[
Date Prev][
Date Next][
Thread Prev][
Thread Next][
Date Index][
Thread Index]
Denormalized number handling
At the last meeting I was asked to summarize how denormals now called
subnormals are handled in hardware. For reference I talked with Marty
Schmookler and wrote this short description. Let me know if you have any
comments. Sorry if it is assumes detailed knowledge of hardware design,
maybe I'll write up a longer description sometime.
There are several solutions on how to handle denormalized numbers in
hardware. But most of the literature on this subject comes from U.S.
patents which also makes it difficult to implement without violating some
other companies claims.
First there are partial software or millicode solutions on how to handle
denormalized numbers.

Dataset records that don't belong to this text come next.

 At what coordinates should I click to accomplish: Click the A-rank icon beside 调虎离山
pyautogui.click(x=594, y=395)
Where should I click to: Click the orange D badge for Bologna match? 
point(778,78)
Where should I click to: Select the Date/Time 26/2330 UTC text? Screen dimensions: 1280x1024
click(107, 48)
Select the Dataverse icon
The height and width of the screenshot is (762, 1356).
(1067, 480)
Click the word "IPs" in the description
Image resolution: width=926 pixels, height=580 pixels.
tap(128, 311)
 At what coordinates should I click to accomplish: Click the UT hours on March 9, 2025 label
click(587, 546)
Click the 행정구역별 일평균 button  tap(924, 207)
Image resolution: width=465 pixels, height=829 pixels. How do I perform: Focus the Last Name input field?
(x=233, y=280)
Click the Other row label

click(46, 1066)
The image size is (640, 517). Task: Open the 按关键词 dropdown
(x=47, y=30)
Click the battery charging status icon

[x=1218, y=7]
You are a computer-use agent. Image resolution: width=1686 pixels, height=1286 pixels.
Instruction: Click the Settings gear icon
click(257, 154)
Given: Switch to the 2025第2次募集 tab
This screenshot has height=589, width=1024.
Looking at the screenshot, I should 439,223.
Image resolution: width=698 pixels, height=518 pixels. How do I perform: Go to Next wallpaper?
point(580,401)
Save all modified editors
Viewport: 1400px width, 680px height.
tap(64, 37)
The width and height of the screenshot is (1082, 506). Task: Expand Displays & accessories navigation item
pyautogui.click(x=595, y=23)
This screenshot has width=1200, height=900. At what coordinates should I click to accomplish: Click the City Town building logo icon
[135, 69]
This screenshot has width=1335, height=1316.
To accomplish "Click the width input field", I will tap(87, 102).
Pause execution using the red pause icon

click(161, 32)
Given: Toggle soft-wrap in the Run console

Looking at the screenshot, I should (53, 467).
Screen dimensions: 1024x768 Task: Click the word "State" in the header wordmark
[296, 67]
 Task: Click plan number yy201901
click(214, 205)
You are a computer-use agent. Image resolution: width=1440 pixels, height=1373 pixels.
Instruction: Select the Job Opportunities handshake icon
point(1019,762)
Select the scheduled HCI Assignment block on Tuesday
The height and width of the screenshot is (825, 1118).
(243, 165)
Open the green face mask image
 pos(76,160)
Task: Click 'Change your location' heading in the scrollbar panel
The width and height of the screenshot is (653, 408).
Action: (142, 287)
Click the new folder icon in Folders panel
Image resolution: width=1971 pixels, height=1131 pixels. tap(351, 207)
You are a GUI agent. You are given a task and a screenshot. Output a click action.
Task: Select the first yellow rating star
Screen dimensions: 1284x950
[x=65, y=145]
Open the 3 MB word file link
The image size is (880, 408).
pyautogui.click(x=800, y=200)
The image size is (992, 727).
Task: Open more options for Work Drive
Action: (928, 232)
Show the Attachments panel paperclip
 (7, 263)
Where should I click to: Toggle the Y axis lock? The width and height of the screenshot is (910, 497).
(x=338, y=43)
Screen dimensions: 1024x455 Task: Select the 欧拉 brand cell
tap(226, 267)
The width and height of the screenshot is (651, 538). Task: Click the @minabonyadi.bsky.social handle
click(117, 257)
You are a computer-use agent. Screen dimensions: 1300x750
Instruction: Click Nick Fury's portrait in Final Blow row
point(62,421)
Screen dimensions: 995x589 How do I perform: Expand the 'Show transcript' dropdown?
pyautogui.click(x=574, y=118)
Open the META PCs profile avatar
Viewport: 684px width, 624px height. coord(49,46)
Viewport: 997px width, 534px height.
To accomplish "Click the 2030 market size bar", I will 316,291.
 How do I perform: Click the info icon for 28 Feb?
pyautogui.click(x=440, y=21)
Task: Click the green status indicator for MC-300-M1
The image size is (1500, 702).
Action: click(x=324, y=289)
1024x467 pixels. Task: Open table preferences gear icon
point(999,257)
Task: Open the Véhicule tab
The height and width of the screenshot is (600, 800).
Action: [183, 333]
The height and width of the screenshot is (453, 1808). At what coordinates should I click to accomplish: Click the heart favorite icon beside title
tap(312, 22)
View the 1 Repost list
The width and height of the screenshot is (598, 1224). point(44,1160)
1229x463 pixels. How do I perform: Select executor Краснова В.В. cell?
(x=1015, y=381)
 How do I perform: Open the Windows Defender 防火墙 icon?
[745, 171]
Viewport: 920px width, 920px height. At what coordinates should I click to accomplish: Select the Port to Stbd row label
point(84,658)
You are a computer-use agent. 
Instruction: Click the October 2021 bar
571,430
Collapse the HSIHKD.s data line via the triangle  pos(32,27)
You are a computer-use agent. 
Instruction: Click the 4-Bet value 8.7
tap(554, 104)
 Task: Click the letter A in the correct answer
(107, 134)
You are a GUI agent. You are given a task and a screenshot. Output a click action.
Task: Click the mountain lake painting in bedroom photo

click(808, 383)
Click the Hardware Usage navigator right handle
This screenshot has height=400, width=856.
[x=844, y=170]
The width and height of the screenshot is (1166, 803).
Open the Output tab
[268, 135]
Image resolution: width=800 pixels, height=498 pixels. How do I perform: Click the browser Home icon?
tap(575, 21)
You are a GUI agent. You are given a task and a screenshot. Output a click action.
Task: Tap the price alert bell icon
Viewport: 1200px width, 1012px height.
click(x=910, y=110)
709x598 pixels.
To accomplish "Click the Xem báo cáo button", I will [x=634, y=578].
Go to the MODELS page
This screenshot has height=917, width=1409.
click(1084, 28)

These solutions simply trap to millicode or software
when a denormalized input or result is detected. Other solutions assume
denormalized numbers are represented in the register file in a normalized
form using an extended exponent range. This satisfies most problems with
inputing denormalized numbers but still requires some solutions for
outputing late detected denormalized results. This solution is similar to
Intel's 80 bit format which utilizes an extended exponent range. These
techniques are used in a load/store type architecture where loads transform
denorms into a normalized internal format and stores are forced to
denormalize results. Still even in these designs there is a problem with
intermediate results which underflow. The results need to be denormalized
and rounded (unless you're in an 80 bit format) and they have the
additional problem that then the result is normalized to be placed back
into the register file.
There are techniques for handling denormalized numbers as inputs within
hardware without prenormalization. U.S. Patent 5,764,549 by Ted Williams
and a recently filed application by myself shows techniques for modifying a
multiplier or a fused multiply/adder to correct for denormal inputs.
Examining a fused multiply/adder, there are 3 operands which can be
denormals and each needs to be corrected. Ted's patent assumes that input
registers have no implied one and instead two partial products are added
into the partial product tree in case the numbers are normalized. These
two partial products are added late into the CSA tree so as not to cause
added delay. It is questionable whether the counter tree is constructed
such that two terms can be late. My application has a couple variations.
Variation 1 assumes that the multiplicand can be determined to be denormal
prior to selecting between two Booth decodes (one with an implied one, and
the other with a zero). And the multiplier is assumed to be a normalized
number but one additional partial product is added in late to the counter
tree if it is denormal. The other variation simply corrects for both
multiplier and multiplicand with additional partial products.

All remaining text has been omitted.